> _Directives_
(1) List every proper name that appears in the passage on immigration detention, each once, in the order it first occurs.
(2) Carry the passage on immigration detention forward from its final sentence.

> _Excerpt provided_
..............................
In law, immigration detention must not under any circumstance operate punitively or without a legitimate purpose (I say ‘legitimate’ reluctantly: thinking beyond the confines of the current legal framework, no one should be stripped of their fundamental right to liberty for simply being in a public place that is cordoned off to them by man-made borders).
But it does. National Statistics show that only 48% of those detained were eventually removed from the UK in the year to March 2017. The detention of 52% of the individuals was ultimately pointless under the Home Office’s own policy.
The 48% of removals were themselves tragic outcomes. Individuals are removed to countries whose destructions in some cases engage the UK government’s complicity through its history of merciless colonial pursuits and its on-going arms deals that profit from conflict and militarised borders (this month, London is hosting the Defence and Security Equipment International arms fair); and to countries where some individuals desperately maintain they will be at risk of persecution and or death.
The removal process on the day is also traumatising. The Independent Monitoring Board’s report on the 2016 removals it monitored states it ‘is not satisfied that all returnees are treated humanely in every aspect of their removal on the day’.
..............................
> _Collected data_
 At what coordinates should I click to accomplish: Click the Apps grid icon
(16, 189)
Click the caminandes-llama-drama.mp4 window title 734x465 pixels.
..............................
> _Expected outputs_
(1) National Statistics, UK, Home Office, London, Defence and Security Equipment International, Independent Monitoring Board

(2)
As for unmonitored removals, this video footage, recorded by a passenger, shows an individual surrounded by three escorts as one repeatedly slaps his face. In October 2010, Jimmy Mubenga was killed when G4S escorts restrained him using ‘unreasonable force’ during his removal. This resulted in an unlawful killing verdict after an inquest – but no criminal convictions.
Immigration detention violates the values and features underpinning our democracy: equality, pluralism, and tolerance. But when an individual is deprived of their liberty in the absence of a real prospect of removal within a reasonable time, the violation is not just one of morals, but also of the law and published policies.
Without conceding the moral legitimacy of immigration detention, this article assesses how the Home Office is in some cases over-reaching its current immigration powers, and some of the resultant impacts on individuals.
To do so, I will focus on the detention of non-British individuals who have completed their prison sentences but for different reasons cannot be removed from the UK. This focus seeks to give some voice to otherwise silenced individuals, whose ‘foreign’ statuses and previous convictions render them some of the most ostracised and vulnerable individuals in society and legal processes.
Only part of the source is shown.